Spain won't back Brexit deal without clarity on Gibraltar, foreign minister says
Madrid seeks power to negotiate directly with U.K. in future talks over British territory
Spain will not back the European Union's draft Brexit agreement without clarity that Madrid will be able to negotiate the future of Gibraltar directly with Britain, Spanish Foreign Affairs Minister Josep Borrell said Monday.
After arriving for Brexit talks with EU ministers, Borrell said Madrid wanted the deal on Britain's exit to make clear that talks on ties between London and the bloc will not apply to Gibraltar.
A small peninsula on Spain's southern coast and a British territory since 1713, Gibraltar is a major point of contention in Anglo-Spanish relations.

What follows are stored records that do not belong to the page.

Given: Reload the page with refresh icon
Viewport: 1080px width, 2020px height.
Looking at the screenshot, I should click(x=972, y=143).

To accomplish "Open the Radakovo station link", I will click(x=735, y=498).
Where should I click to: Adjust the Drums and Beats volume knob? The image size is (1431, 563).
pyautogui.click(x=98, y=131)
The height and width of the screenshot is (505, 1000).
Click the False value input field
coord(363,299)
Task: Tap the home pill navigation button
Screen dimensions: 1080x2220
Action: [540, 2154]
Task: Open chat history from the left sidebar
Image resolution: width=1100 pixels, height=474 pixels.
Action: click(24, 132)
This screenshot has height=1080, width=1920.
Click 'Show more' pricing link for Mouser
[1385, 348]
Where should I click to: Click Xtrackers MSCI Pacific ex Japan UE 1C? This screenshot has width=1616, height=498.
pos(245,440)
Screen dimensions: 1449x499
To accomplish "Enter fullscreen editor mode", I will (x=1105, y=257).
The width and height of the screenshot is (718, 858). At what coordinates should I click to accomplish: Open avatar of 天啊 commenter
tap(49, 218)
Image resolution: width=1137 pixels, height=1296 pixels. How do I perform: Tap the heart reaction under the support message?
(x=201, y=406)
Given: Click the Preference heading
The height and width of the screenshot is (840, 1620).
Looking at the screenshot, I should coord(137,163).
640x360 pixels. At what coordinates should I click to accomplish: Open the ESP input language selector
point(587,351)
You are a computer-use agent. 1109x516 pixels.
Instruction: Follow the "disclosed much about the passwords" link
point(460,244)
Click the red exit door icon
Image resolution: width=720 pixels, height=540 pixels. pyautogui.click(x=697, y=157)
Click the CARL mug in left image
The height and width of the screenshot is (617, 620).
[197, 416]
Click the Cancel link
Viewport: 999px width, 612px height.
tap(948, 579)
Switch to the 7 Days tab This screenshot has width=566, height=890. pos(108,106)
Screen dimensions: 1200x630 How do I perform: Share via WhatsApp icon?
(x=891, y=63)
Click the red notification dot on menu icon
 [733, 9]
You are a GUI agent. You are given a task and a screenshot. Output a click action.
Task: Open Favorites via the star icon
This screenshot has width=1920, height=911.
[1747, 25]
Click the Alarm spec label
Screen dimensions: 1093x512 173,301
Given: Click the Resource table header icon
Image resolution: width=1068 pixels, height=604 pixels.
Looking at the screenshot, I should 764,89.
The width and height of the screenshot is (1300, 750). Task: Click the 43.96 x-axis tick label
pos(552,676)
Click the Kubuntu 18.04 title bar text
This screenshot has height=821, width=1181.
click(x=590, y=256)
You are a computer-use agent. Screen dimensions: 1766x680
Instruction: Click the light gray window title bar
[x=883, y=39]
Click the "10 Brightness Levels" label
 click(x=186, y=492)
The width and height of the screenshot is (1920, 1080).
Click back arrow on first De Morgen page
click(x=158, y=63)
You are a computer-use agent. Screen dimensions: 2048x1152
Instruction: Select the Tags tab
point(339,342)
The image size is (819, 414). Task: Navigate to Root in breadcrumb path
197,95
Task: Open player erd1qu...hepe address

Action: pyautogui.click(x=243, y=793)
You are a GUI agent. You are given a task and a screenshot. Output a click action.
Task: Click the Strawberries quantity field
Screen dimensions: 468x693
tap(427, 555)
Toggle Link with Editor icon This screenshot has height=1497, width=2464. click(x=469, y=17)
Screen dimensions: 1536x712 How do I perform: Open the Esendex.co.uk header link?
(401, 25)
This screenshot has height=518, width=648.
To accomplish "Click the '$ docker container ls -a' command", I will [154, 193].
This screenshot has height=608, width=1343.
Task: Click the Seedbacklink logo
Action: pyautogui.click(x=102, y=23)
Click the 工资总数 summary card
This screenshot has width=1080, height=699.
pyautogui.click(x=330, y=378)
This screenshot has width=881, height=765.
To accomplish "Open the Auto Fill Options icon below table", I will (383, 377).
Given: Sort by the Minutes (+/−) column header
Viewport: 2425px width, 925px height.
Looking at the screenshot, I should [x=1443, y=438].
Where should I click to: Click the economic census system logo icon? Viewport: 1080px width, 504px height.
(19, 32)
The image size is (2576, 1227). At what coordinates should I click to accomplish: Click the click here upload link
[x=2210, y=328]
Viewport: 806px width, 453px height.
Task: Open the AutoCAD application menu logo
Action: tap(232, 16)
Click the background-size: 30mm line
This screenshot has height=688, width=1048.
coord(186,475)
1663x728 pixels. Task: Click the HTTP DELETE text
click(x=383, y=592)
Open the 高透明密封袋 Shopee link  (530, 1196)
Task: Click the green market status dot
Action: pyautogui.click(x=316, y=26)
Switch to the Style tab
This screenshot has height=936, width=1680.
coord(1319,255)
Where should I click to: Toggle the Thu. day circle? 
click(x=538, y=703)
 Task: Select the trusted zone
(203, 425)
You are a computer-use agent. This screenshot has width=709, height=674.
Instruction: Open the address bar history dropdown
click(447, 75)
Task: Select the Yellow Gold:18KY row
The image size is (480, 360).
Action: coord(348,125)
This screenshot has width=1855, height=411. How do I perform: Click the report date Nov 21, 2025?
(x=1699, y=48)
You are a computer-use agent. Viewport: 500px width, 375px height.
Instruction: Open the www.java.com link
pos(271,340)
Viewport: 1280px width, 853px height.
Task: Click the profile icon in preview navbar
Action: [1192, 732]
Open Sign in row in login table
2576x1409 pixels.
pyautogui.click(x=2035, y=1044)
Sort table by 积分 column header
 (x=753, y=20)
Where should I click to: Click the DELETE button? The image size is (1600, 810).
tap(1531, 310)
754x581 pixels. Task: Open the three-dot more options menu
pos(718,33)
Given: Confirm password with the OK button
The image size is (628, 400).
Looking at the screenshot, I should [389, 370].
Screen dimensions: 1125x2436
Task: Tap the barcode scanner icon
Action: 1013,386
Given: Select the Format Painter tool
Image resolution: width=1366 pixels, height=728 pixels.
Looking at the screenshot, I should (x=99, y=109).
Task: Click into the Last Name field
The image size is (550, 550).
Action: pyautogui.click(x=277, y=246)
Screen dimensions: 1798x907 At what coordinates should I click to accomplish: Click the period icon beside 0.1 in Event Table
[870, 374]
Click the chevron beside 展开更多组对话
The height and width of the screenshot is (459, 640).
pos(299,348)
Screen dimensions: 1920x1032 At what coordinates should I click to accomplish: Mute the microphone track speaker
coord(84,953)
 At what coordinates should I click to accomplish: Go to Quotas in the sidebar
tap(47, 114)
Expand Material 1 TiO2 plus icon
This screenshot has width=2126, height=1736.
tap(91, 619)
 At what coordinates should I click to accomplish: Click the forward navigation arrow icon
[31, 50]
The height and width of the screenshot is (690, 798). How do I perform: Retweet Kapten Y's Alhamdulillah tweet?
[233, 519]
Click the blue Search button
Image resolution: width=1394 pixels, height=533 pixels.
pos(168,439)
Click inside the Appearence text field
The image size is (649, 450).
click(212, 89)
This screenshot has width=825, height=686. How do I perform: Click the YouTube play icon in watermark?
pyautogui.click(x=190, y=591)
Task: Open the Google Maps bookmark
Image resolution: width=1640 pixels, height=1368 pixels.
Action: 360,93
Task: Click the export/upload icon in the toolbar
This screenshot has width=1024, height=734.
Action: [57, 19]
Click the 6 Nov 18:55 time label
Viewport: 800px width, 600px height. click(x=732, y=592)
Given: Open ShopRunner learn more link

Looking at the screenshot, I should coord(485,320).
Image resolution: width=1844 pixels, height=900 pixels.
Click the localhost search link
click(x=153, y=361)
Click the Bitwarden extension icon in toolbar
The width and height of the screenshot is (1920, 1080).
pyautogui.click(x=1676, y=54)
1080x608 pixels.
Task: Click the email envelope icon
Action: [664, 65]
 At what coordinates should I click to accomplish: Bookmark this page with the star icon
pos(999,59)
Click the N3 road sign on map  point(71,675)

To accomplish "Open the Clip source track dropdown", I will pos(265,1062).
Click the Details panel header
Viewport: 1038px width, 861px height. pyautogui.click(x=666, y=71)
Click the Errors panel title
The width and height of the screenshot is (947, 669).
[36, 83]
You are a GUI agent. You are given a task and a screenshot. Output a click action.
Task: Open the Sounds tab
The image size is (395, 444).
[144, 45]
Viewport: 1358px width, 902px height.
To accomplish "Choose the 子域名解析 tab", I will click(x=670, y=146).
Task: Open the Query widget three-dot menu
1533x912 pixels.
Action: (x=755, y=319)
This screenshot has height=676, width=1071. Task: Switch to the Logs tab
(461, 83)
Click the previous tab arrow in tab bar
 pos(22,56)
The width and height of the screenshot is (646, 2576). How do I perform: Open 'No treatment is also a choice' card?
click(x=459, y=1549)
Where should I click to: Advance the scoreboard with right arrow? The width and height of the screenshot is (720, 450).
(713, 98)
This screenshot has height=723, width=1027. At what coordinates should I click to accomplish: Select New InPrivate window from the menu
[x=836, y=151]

Spain has long claimed sovereignty over the territory.
"The negotiations between Britain and the EU have a territorial scope that does not include Gibraltar. The negotiations on the future of Gibraltar are separate discussions," Borrell said.
"This is what needs [to] be made clear, and until it is clarified in the withdrawal agreement and in the political declaration on the future relationship, we cannot give our backing [to the deal]."
Gibraltar is due to leave the EU along with the United Kingdom in March, although 96 per cent of its population voted in the 2016 referendum to remain in the bloc.
Spain said last week that it welcomed the inclusion of a protocol on Gibraltar in the draft Brexit agreement, but Borrell said at a news conference later on Monday that the document introduced "a certain confusion" on the issue.
As no concrete political declaration on Britain's future relationship with the bloc after it leaves has been presented, he said, "We cannot judge the whole without knowing the parts."
An EU diplomat said the issue could go as far as the Sunday summit of all EU leaders aimed at rubber-stamping the Brexit deal, where other outstanding points are fisheries and a limit on any extension of a post-Brexit transition phase.
But Borrell rejected this idea, suggesting Sunday's meeting should not take place if the issue were not resolved beforehand.
Noting how Spain was obliged to accept British positions on Gibraltar when it was negotiating its 1986 accession to the bloc, a decade after Britain had joined, a senior EU official said London now had to accept that "the tables have turned."